Et comme on sait qu’Israël dispose de l’arme atomique sans pour autant l’avouer, il n’y a rien de rassurant dans toutes ces tentatives d’intimidation de part et d’autre. Le 25 avril 2004, on lisait dans Le Matin que «Ariel Sharon, le Premier ministre israélien, reconnaît que son pays possède un programme d’armement nucléaire. C’est la première fois qu’un officiel de l’État hébreu confirme ce que la communauté internationale sait depuis quarante ans. Depuis que la France lui a fourni durant les années 1960 un réacteur nucléaire, tous les experts militaires étrangers s’accordent pour dire qu’il dispose de 100 à 200 ogives nucléaires.» (Voir Ariel Sharon confirme qu’Israël est une puissance nucléaire.)

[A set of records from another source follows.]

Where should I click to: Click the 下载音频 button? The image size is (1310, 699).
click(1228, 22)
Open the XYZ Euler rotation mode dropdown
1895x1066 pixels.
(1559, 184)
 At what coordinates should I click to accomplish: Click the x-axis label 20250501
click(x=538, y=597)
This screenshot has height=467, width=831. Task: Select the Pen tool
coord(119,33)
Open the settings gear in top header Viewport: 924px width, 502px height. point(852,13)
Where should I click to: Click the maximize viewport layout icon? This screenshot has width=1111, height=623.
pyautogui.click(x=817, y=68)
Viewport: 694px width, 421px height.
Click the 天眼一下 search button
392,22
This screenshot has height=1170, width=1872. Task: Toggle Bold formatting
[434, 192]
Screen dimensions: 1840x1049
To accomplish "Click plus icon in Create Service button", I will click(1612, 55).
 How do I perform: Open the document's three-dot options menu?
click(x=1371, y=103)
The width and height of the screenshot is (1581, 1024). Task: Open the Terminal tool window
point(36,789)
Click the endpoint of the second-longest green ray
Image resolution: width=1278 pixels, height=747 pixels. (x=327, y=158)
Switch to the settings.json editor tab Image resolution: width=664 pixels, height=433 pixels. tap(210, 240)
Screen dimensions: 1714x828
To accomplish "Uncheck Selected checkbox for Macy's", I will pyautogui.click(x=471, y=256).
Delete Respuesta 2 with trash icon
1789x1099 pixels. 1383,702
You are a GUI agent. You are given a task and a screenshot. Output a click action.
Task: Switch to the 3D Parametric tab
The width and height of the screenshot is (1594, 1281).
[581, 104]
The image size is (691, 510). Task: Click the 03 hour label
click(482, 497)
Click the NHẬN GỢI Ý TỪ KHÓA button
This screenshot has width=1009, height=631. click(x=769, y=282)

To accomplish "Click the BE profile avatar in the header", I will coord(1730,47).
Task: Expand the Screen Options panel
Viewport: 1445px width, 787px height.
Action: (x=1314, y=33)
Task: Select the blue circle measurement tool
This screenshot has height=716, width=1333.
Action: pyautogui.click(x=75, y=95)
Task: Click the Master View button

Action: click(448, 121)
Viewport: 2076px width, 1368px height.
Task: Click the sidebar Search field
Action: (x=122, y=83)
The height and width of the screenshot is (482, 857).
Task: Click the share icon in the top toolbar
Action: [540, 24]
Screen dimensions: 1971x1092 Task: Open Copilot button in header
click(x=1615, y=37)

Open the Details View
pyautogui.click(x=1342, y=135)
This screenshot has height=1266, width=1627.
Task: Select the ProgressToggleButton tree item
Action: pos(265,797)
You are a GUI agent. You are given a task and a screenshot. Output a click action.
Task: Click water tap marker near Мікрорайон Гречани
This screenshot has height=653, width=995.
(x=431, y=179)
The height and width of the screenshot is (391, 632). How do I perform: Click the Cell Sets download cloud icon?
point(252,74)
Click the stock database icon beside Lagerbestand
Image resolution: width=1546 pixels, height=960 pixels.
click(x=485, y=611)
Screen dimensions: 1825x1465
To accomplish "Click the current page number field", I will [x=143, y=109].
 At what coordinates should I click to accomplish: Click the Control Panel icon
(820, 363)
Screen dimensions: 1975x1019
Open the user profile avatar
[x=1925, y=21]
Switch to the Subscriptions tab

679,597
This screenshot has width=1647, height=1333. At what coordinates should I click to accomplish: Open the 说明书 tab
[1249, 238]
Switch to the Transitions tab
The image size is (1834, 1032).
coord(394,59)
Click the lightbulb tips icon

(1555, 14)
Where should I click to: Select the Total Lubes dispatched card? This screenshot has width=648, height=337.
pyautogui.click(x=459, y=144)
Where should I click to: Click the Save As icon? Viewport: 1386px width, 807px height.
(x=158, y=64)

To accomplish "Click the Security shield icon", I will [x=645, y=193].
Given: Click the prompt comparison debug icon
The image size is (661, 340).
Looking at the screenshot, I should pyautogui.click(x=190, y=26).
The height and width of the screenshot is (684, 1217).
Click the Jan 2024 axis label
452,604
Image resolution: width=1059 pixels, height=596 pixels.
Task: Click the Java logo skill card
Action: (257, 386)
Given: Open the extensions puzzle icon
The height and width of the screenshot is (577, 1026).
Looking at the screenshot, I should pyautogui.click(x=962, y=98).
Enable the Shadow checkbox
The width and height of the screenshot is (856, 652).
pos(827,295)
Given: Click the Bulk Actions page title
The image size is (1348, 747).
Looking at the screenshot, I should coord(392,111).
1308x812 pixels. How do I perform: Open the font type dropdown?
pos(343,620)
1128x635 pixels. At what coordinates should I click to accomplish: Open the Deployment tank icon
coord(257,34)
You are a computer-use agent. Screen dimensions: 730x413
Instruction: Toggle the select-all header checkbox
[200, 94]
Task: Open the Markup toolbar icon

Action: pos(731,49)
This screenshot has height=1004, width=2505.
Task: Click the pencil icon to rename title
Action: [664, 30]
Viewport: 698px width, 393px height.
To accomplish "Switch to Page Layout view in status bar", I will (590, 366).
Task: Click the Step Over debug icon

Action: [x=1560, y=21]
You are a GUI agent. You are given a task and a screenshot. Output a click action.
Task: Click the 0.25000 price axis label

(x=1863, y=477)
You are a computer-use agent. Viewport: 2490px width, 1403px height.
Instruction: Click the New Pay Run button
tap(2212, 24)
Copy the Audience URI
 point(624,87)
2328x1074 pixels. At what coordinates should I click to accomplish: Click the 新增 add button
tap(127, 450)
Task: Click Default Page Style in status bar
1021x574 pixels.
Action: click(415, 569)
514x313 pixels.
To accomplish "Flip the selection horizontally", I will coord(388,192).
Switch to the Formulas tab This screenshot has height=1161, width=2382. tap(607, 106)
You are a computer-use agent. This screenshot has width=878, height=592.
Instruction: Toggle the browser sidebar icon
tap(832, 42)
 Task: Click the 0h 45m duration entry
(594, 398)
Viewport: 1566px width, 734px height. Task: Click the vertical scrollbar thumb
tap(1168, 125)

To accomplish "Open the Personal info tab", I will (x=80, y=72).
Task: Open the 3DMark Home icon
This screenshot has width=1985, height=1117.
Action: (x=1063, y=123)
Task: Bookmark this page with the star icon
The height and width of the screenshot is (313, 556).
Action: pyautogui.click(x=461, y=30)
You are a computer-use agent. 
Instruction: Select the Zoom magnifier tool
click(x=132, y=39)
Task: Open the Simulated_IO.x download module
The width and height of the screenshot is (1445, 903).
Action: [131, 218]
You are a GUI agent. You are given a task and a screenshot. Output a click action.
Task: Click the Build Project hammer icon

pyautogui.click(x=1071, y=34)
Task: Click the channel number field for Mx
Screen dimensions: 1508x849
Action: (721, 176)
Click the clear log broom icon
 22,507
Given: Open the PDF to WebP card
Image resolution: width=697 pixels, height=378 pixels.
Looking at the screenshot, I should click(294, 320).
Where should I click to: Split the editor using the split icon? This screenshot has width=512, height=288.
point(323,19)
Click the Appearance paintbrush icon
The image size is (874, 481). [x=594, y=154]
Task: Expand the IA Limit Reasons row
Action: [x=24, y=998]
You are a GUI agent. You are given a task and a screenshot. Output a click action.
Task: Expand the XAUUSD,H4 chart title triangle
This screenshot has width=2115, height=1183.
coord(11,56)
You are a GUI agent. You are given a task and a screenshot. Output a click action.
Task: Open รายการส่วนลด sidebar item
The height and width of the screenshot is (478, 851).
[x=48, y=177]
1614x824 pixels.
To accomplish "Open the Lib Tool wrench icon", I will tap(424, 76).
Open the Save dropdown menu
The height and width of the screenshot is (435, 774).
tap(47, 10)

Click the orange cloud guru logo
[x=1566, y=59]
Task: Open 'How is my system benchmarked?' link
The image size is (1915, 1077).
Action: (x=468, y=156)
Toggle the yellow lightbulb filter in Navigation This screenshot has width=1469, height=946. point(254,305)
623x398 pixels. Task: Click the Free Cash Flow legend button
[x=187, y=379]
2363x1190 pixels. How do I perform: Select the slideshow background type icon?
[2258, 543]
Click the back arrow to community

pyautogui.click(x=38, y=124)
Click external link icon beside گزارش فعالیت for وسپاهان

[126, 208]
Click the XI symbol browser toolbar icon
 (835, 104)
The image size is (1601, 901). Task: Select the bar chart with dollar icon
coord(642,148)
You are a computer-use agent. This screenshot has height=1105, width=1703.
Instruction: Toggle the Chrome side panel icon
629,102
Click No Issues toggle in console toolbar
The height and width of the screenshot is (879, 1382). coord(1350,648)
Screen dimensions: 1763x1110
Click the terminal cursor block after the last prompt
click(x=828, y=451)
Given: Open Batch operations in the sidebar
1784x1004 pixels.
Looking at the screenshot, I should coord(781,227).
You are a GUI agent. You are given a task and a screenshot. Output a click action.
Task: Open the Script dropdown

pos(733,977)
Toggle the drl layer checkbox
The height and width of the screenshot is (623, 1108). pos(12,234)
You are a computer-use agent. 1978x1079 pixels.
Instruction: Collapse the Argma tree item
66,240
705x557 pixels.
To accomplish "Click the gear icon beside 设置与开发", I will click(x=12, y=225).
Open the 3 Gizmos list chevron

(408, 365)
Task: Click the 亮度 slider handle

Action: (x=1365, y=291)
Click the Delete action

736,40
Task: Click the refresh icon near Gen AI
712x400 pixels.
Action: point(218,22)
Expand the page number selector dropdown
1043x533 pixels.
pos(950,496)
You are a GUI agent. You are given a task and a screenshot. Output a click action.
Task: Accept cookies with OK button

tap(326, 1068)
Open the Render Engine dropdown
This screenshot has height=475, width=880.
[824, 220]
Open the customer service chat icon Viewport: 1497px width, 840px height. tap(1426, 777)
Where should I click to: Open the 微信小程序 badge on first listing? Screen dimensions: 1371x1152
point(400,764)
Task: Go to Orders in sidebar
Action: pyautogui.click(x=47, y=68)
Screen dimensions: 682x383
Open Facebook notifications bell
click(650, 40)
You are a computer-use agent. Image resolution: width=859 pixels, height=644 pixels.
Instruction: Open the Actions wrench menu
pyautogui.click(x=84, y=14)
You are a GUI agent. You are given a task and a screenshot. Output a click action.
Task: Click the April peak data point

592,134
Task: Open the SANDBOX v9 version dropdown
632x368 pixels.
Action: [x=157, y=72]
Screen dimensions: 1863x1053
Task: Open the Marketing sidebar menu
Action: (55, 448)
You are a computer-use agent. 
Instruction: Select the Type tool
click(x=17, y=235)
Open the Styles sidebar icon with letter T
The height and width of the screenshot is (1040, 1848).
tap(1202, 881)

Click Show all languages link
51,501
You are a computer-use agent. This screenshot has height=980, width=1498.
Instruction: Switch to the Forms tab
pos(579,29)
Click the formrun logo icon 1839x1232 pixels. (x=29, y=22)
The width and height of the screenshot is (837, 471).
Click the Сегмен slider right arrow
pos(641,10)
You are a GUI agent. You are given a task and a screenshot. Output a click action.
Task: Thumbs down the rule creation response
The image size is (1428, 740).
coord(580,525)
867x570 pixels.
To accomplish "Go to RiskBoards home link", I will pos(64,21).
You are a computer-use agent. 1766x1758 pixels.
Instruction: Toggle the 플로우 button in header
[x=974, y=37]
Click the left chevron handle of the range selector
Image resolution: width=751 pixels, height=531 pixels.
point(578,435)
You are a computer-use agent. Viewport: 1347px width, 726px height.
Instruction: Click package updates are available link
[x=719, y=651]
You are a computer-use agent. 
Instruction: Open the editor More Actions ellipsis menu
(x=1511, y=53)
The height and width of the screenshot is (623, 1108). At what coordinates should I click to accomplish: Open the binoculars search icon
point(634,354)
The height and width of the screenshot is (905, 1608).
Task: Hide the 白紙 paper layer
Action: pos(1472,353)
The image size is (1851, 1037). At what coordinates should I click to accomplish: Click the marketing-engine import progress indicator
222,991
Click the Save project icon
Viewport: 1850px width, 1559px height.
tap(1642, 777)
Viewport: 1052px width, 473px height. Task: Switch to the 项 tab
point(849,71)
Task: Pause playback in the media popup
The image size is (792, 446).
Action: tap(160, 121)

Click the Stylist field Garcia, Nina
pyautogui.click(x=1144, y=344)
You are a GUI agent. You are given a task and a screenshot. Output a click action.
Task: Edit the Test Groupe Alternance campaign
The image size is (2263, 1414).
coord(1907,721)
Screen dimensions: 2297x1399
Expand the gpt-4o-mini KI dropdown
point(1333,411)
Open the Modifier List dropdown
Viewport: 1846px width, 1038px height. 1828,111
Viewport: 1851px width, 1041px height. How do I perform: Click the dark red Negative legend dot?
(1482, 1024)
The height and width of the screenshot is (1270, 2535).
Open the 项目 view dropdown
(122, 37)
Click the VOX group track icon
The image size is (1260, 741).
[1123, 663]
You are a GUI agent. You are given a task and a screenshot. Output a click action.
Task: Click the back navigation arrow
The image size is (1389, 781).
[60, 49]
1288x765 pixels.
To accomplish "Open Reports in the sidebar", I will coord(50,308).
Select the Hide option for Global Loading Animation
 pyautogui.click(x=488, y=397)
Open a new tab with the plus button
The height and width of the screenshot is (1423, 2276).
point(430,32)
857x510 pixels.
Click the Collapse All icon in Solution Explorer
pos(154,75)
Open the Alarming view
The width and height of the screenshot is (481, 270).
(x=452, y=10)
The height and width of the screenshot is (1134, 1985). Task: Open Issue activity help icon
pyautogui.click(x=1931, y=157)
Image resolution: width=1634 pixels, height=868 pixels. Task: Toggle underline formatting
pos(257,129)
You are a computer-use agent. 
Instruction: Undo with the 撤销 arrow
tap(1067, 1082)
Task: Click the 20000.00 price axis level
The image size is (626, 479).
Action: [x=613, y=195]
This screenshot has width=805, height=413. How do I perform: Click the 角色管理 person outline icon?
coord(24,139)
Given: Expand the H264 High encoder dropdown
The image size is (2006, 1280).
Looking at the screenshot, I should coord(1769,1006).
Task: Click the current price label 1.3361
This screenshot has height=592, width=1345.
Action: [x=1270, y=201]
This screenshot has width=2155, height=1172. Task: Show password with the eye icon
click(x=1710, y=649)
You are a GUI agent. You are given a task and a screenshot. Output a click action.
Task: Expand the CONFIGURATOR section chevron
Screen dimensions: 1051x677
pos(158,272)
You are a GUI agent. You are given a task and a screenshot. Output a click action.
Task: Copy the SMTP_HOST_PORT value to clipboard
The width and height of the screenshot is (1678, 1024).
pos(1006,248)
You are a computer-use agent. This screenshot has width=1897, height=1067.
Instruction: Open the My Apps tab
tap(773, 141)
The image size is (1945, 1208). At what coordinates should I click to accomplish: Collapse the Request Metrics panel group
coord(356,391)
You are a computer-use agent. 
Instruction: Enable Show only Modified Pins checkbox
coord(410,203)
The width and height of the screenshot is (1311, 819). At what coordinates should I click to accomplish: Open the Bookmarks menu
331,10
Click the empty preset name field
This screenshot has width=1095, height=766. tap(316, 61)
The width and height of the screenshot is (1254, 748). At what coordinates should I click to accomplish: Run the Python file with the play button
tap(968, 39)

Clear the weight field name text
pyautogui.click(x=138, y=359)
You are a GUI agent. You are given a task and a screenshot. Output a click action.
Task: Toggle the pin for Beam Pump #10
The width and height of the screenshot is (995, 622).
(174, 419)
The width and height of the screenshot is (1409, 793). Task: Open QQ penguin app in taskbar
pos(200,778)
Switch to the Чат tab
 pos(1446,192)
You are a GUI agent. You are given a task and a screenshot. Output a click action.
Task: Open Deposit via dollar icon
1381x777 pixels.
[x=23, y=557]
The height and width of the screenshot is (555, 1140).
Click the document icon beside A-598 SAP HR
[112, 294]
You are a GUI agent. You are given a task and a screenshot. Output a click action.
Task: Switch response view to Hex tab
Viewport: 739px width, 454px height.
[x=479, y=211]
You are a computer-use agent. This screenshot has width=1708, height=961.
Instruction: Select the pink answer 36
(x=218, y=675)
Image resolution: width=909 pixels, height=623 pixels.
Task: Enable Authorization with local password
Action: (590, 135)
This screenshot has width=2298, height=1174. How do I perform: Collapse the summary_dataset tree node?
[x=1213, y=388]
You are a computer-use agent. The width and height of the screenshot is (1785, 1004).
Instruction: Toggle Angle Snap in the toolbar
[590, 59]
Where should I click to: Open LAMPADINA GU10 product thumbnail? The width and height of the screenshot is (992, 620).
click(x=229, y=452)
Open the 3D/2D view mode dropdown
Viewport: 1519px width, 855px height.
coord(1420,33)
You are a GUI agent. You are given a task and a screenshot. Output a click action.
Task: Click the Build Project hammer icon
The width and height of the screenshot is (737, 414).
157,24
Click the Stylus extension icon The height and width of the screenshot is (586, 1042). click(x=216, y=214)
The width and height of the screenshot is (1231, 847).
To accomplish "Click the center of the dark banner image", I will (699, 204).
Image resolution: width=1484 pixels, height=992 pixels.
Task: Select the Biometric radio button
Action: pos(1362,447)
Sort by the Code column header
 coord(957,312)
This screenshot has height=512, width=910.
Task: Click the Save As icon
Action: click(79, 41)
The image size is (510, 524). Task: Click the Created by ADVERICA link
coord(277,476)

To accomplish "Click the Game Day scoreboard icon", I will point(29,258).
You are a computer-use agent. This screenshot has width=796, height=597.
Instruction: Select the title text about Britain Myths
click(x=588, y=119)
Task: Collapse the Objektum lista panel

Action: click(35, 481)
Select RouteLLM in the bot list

Et puis l’Irak où la situation ne cesse de dégénérer, et on a assisté à une «révolte des généraux». Dans Le Monde, on lisait hier «Même à l'époque du Vietnam, l'armée américaine n'avait rien connu de tel. En quelques semaines, six généraux à la retraite, dont trois, jeudi 13 avril, ont réclamé la démission du secrétaire à la défense, Donald Rumsfeld. Le porte-parole de George Bush a réaffirmé que la confiance du président demeure "forte" envers son ministre, un homme qui a effectué "du bon travail" et conduit deux guerres, en Afghanistan et en Irak. Selon l'un des officiers, le général John Batiste, qui commandait la 1re division d'infanterie lors des opérations en Irak de 2004 à 2005, il ne s'agit en rien d'un mouvement coordonné. "Dans une démocratie, les officiers supérieurs ont une obligation de parler", a-t-il affirmé, jeudi, sur la chaîne de télévision publique PBS.[...] L'actuel chef d'état-major, le général Peter Pace, a répondu, mercredi, que les militaires "avaient eu et avaient toujours" toutes les occasions de donner leur avis. "Honte à nous si nous ne l'avons pas fait", a-t-il ajouté.» (Voir Six généraux réclament la démission de Donald Rumsfeld.)

Parlons maintenant du prix des choses. Je n’avais pas consulté depuis un certain temps le site Cost of War du National Priorities Project qui estime en temps réel le coût, pour les contribuables étasuniens, de l’opération irakienne. En ce 15 avril, on frôle les 275 milliards de dollars.

C’est un chiffre dont on a peine à mesurer l’ampleur réelle, une abstraction. Mais dans le concret, voici ce que l’on aurait pu réaliser avec cette somme.

Accorder à 13 250 000 étudiants une bourse d’étude de quatre ans dans une université.

Financer pour 11 ans le programme mondial de lutte contre la faim.

Financer complètement le programme mondial de lutte au SIDA pour 27 ans.

Assurer l’immunisation de base de tous les enfants de la planète pour 91 ans.

Ajoutons à ces 275 milliards le coût imposé aux autres États présents en Afghanistan et en Irak., et on atteint des sommes incroyables.

Et c’est aussi sans compter les 2 400 soldats étasuniens morts au combat, les 17 000 blessés, et les 35 000 victimes irakiennes civiles. (Voir Casualties in Iraq: The Human Cost of Occupation).

Et on songe à utiliser l’arme nucléaire contre l’Iran?